Wie wurde Friedrich nach Illies in der DDR eingeordnet? »Als Vorläufer des marxistischen Menschenbildes (…), ja des sozialistischen Realismus«, meint Illies. Anscheinend hat er »Caspar David Friedrich«, das 1964 erschienene Buch der Dresdener Kunsthistorikerin Irma Emmrich nicht zur Kenntnis genommen, wenn er konstatiert: »Von Religion als Schlüssel zum Verständnis von Friedrich natürlich kein Wort in dem Land, das selbst die Engel zu ›Jahresendflügelpuppen‹ gemacht hat«.

Illies Buch ist populärwissenschaftlich verdienstvoll, doch es fehlt an fachwissenschaftlicher Tiefe, auch wenn er sich am Ende des Buchs bei vielen Experten bedankt.

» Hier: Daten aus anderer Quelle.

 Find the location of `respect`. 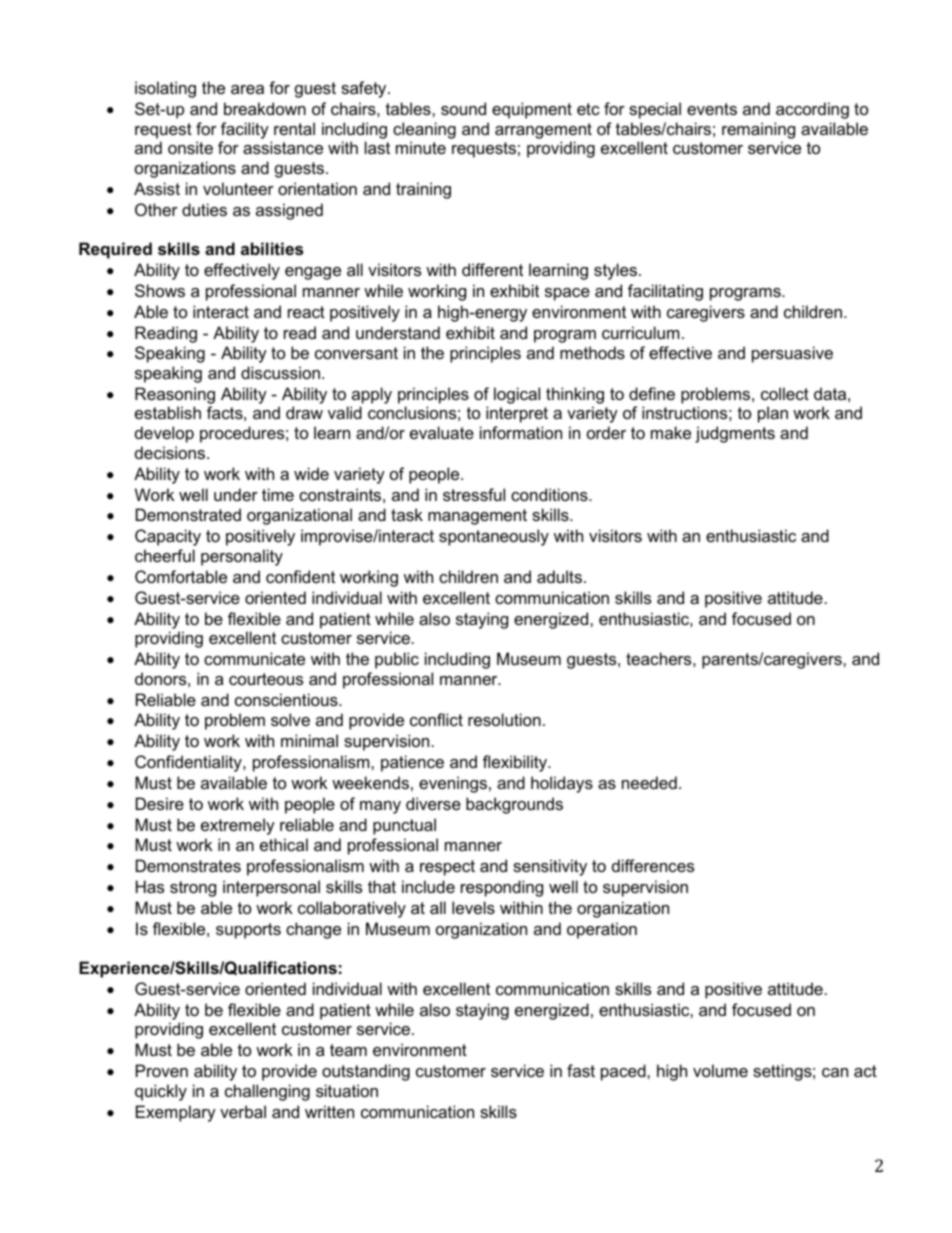

respect is located at coordinates (447, 868).
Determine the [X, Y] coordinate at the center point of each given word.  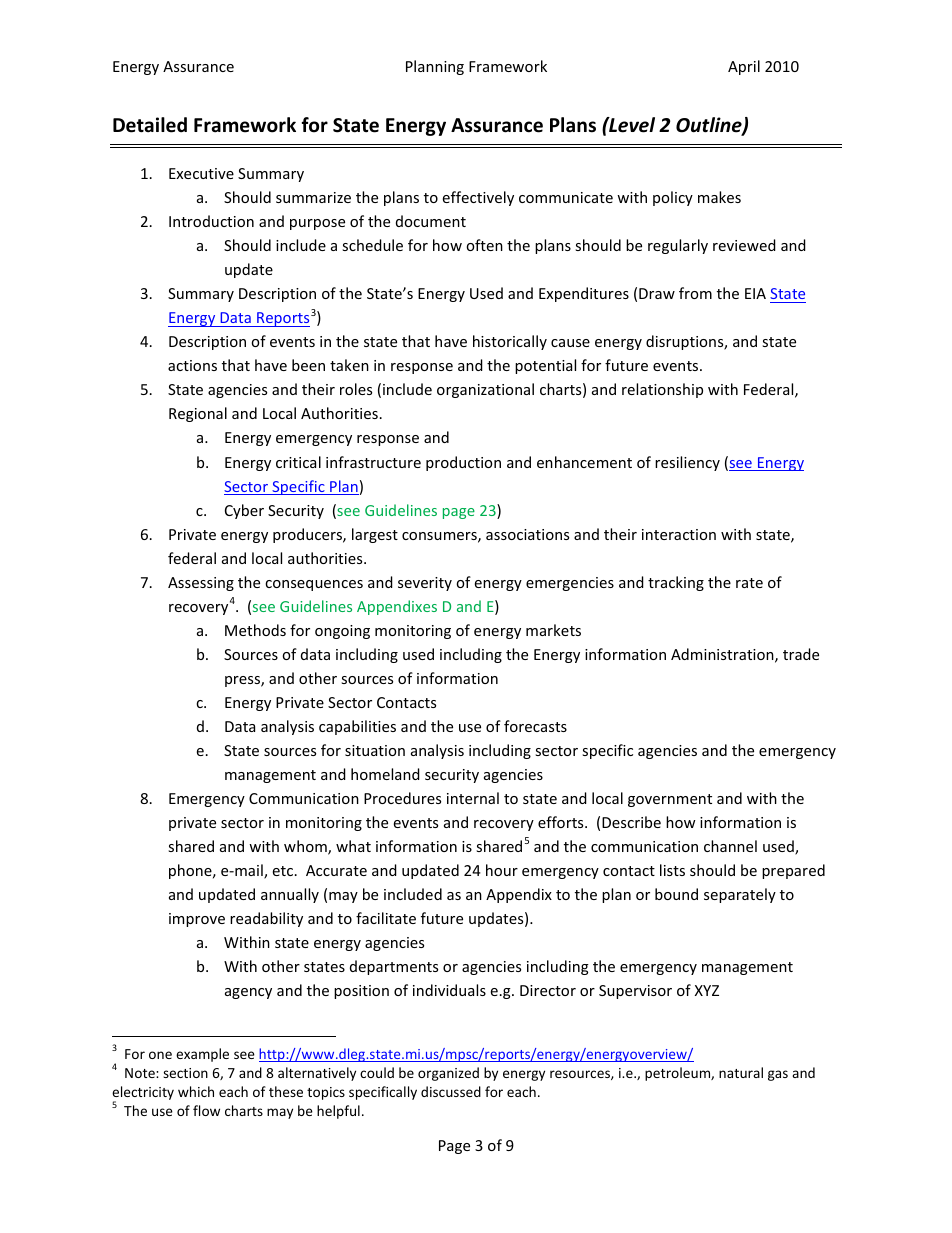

Da sie sich in manchem widersprechen, schwankt auch Illies wie Burians Esel zwischen Morgendämmerung und Abenddämmerung beim Bild »Frau vor aufgehender Sonne«. Dabei führte eine realistische Position von der Fülle der Motive, die Illies für Friedrich oft einnimmt, zum plausiblen Ergebnis: Die junge Frau steht nicht unvermittelt am Ende des Weges, sondern wird weiter gehen können in Richtung des böhmischen Hohen Schneebergs (Decinský Snežnik), der kein Vanitas-Motiv ist. Weil sich so die Sicht in östliche Richtung offenbart, kommt nur der Sonnenaufgang in Frage. »Erweck uns Herz und Mut/ bei erstandner Morgenröte,/ Daß wir, eh wir vergehn,/ recht aufstehn«, wie es im evangelischen Kirchenlied lautet.

Florian Illies: Zauber der Stille. Caspar David Friedrichs Reise durch die Zeiten. Fischer-Verlag, 253 S., geb., 25 €.